======== Listed entries ========

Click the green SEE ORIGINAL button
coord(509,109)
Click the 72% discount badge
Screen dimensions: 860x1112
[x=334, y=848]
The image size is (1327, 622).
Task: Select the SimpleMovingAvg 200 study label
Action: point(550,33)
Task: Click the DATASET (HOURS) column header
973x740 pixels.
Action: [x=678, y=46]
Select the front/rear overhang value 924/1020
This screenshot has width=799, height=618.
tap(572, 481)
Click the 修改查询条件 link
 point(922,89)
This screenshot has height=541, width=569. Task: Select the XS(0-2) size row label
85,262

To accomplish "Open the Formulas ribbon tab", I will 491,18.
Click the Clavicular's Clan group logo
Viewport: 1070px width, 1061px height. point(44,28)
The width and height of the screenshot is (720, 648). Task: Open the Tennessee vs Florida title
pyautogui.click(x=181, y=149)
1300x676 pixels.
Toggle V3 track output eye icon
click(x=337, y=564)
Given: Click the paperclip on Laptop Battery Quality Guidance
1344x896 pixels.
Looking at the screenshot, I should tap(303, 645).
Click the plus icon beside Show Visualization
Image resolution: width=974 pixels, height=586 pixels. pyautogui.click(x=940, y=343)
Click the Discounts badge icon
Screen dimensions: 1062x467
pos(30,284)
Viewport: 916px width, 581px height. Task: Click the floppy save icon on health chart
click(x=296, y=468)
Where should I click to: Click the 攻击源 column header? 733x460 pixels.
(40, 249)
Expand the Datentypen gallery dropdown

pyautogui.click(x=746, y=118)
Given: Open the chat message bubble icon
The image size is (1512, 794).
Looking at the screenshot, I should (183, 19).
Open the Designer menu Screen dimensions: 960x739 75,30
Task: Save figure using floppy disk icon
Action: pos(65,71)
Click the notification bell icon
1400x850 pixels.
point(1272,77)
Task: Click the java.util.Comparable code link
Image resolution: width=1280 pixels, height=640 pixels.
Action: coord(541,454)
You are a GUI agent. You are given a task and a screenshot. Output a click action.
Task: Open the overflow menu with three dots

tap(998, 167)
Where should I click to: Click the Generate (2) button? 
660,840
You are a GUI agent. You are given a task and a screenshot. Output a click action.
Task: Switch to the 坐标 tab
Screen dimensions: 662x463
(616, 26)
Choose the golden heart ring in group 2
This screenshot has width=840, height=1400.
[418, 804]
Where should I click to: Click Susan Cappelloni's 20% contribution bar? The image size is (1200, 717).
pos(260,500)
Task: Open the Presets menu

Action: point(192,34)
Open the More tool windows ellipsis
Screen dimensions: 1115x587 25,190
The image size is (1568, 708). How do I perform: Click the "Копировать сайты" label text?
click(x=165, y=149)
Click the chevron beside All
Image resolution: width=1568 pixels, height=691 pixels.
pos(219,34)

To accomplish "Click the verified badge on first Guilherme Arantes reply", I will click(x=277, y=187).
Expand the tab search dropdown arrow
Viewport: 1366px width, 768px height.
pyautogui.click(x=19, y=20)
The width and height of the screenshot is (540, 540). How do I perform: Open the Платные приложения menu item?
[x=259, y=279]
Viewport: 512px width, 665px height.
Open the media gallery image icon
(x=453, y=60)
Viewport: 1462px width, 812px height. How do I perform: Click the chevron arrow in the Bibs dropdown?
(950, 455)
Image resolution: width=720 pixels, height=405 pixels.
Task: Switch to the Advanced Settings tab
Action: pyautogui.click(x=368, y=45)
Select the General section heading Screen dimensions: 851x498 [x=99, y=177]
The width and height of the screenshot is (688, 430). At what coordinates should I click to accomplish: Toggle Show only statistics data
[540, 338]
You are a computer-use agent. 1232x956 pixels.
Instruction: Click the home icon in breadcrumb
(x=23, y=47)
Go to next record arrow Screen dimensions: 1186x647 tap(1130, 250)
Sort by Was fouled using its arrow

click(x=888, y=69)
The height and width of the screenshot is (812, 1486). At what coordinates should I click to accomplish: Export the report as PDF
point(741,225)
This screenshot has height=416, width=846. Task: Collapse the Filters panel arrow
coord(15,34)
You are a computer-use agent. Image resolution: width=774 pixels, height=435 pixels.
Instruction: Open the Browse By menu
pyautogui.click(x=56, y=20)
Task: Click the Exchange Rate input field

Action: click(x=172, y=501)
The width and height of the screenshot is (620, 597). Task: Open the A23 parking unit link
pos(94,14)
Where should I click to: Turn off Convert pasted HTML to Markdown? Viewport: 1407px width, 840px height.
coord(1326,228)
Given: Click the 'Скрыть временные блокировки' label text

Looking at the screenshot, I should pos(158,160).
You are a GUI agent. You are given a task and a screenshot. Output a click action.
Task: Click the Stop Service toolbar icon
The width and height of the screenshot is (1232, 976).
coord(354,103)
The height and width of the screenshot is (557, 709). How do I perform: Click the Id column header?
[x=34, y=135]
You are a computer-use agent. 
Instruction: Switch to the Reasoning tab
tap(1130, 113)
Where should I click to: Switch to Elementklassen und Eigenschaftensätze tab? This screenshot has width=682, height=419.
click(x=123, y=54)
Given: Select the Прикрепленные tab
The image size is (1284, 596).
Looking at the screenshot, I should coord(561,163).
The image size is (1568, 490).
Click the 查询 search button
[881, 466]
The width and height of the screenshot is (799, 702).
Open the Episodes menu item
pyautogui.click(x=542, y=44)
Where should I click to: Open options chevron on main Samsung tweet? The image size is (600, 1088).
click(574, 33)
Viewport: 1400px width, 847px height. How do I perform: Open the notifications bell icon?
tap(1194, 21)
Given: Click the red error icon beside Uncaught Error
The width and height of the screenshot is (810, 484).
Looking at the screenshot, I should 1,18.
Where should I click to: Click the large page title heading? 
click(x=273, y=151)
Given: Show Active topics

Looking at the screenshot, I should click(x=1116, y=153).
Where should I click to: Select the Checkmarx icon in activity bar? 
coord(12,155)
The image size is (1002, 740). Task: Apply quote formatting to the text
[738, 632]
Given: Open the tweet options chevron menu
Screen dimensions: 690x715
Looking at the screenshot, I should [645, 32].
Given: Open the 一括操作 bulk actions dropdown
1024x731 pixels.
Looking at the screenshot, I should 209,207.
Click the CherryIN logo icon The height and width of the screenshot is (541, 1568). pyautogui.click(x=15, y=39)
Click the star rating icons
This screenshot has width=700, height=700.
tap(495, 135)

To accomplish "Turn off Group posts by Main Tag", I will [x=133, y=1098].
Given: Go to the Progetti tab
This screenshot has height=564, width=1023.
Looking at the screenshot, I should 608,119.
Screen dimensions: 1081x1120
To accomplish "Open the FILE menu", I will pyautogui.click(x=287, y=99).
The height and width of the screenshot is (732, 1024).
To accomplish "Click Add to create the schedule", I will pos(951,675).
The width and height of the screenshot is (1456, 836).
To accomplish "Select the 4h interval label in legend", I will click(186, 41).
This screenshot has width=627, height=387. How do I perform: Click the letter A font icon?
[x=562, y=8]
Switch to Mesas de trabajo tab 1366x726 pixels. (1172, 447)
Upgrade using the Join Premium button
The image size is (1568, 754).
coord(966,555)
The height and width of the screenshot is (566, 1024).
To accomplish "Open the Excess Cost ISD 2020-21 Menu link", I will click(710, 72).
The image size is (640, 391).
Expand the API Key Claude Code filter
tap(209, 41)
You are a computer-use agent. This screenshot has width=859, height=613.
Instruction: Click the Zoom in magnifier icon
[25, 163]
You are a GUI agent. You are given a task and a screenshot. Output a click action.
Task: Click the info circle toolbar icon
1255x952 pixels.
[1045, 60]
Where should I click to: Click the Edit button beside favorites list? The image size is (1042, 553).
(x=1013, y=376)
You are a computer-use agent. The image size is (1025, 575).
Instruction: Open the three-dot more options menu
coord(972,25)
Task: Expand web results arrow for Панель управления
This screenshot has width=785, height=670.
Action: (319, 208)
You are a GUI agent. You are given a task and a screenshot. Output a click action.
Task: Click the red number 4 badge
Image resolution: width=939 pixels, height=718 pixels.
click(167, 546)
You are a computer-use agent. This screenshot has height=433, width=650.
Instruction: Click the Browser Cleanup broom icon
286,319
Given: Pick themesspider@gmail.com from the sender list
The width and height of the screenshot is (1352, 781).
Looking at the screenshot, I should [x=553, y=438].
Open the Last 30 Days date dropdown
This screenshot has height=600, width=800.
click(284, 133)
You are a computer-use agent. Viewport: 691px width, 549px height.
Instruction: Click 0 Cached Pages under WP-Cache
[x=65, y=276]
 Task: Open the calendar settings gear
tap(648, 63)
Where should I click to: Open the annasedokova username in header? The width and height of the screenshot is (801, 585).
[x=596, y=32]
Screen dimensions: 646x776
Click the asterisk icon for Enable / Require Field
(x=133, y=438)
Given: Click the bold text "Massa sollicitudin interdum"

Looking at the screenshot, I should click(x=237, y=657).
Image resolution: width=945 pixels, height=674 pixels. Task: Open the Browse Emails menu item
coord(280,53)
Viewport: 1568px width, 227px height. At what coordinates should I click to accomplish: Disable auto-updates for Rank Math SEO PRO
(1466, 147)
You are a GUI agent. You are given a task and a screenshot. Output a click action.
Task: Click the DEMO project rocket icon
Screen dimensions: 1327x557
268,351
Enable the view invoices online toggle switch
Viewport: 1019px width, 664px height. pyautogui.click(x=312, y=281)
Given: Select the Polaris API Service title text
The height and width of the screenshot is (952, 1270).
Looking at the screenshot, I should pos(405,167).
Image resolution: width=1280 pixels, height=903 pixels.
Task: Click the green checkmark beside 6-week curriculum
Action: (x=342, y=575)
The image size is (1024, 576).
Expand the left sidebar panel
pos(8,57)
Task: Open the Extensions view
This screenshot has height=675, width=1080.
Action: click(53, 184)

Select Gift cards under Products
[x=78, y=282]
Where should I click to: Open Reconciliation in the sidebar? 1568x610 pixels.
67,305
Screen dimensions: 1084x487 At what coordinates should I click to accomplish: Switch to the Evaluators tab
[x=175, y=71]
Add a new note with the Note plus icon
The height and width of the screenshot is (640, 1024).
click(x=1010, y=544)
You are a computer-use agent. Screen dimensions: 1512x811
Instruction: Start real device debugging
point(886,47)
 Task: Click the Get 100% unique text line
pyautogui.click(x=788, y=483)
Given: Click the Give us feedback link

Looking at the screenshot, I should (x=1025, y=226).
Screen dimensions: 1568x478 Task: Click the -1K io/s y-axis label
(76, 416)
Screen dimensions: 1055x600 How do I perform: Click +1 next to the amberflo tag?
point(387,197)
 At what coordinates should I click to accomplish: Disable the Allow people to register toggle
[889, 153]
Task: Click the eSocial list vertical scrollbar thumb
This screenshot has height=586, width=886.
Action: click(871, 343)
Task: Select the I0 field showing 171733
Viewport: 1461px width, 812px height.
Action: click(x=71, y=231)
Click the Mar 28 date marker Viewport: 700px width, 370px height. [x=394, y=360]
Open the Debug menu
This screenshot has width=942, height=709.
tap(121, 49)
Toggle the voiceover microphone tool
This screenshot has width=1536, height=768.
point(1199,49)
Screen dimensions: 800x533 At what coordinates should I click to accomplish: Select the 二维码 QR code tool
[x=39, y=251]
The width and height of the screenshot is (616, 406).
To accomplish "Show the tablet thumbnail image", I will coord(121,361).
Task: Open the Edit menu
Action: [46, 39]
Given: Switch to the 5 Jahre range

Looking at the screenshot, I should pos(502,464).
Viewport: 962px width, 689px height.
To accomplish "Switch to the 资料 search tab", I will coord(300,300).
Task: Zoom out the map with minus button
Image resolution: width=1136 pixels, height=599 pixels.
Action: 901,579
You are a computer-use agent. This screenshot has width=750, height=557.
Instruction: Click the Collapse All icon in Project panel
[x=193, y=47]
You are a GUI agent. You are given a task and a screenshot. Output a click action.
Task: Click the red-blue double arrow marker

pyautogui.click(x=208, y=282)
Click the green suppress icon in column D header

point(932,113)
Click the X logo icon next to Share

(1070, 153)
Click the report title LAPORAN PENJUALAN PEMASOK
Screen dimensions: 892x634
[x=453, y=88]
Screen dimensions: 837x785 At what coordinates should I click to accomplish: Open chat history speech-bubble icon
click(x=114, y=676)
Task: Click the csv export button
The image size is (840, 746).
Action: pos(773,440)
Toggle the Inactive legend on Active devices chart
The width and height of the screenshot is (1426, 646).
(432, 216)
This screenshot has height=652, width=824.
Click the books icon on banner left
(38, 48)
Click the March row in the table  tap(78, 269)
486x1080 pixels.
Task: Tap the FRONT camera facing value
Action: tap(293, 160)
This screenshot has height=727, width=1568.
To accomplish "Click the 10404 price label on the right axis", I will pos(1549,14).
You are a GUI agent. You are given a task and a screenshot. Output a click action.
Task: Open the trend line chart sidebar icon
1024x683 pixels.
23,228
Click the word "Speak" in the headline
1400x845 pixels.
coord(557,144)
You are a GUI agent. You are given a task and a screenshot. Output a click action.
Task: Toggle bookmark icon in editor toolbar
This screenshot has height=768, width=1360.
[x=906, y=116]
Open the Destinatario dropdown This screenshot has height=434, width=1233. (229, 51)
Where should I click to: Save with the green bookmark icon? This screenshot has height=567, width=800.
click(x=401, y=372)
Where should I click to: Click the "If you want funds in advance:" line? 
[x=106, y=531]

========

▶ _Exercise prompt_
Show, from the listing above, every line holding the word "legend".

▶ _Exercise solution_
To accomplish "Select the 4h interval label in legend", I will click(186, 41).
Toggle the Inactive legend on Active devices chart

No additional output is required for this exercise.